En un nuevo estudio, los investigadores realizaron un seguimiento a 140 pacientes de habla inglesa, dados de alta de dos hospitales de Michigan, y midieron su comprensión en cuatro áreas: diagnóstico, tratamiento en la sala de urgencias, instrucciones para su cuidado en casa y señales de advertencia de cuándo regresar al hospital.
El estudio, publicado en línea, en julio, por la revista Annals of Emergency Medicine, encontró que 78% de los pacientes no entendió al menos un área y más o menos la mitad no comprendió dos o más áreas. La mayor confusión se dio en torno al cuidado en el hogar: instrucciones sobre medicamentos, descanso, cuidado de heridas y cuándo acudir a una visita de seguimiento.
“Encontramos que las personas no están preparadas para cuidarse a sí mismas y eso es lo que las trae de vuelta”, declaró Eric Coleman, director del Programa de Transiciones del Cuidado, en la Universidad de Colorado.
Los investigadores describieron a una mujer de veintitantos años que acudió a la sala de urgencias con dolor abdominal. Después de realizarle exámenes, se le diagnosticó enfermedad pélvica inflamatoria, una infección de transmisión sexual.
Sin embargo, cuando fue entrevistada, la mujer dijo no estar enterada de ningún diagnóstico, que no se dio cuenta de que había sido mandada a casa con un antibiótico (sólo tomó el medicamento para el dolor que le dieron) y que no sabía que debía abstenerse de tener relaciones sexuales, informarle a su pareja o tener cuidado de seguimiento.
Paul M. Schyve, vicepresidente de la Comisión Conjunta, organización de acreditación hospitalaria, expresó: “El estudio mostró que esto es mucho más común de lo que se cree.
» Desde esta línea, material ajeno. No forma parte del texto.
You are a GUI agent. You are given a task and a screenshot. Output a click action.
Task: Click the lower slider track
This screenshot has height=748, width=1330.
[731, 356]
Es la regla, no la excepción”.
Los médicos y pacientes dicen que los pacientes reciben menos atención debido a que los hospitales están presionados para atenderlos con mayor rapidez. “Cuando comienzo mi turno, sé lo que me gustaría lograr, pero para el final del mismo, mi principal preocupación es que nadie muera y las otras cosas se vuelven menos importantes”, expresó Michael S. Radeos, director de investigación en el departamento de medicina de urgencia en el Centro Médico y Hospital de Nueva York en Queens.
Todo se ve exagerado en el departamento de urgencias. Los médicos están apresurados, tienen poco tiempo para repasar información complicada y no conocen a los pacientes.
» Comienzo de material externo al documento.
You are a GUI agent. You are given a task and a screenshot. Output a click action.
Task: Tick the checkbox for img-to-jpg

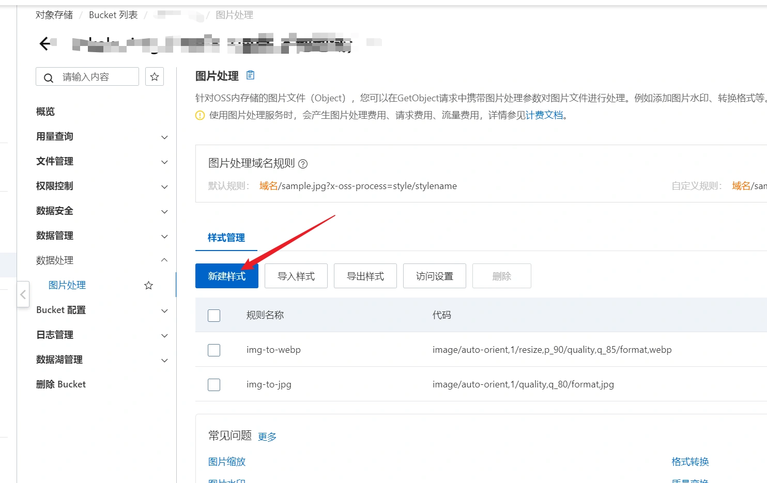[x=214, y=384]
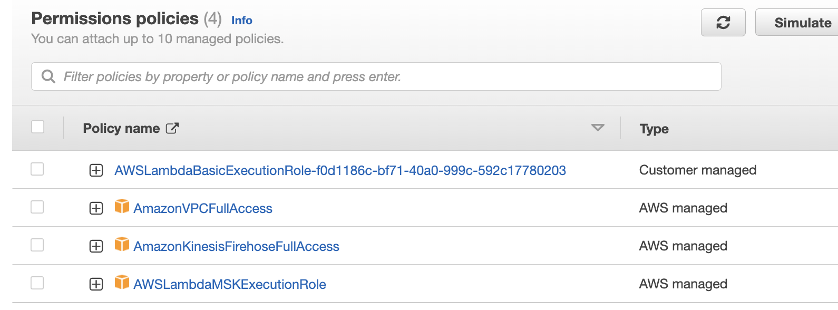Click the Policy name sort arrow
Image resolution: width=838 pixels, height=310 pixels.
[598, 128]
En el pasado, al paciente que no seguía las instrucciones se le calificaba de incumplido. “Ahora, se le conoce como analfabetismo de salud”, comentó Coleman, quien considera que la mitad de los pacientes no entiende información básica.
Sin embargo, el paciente es sólo parte de la ecuación, añadió; los médicos son singularmente ineptos para comunicarse con los pacientes.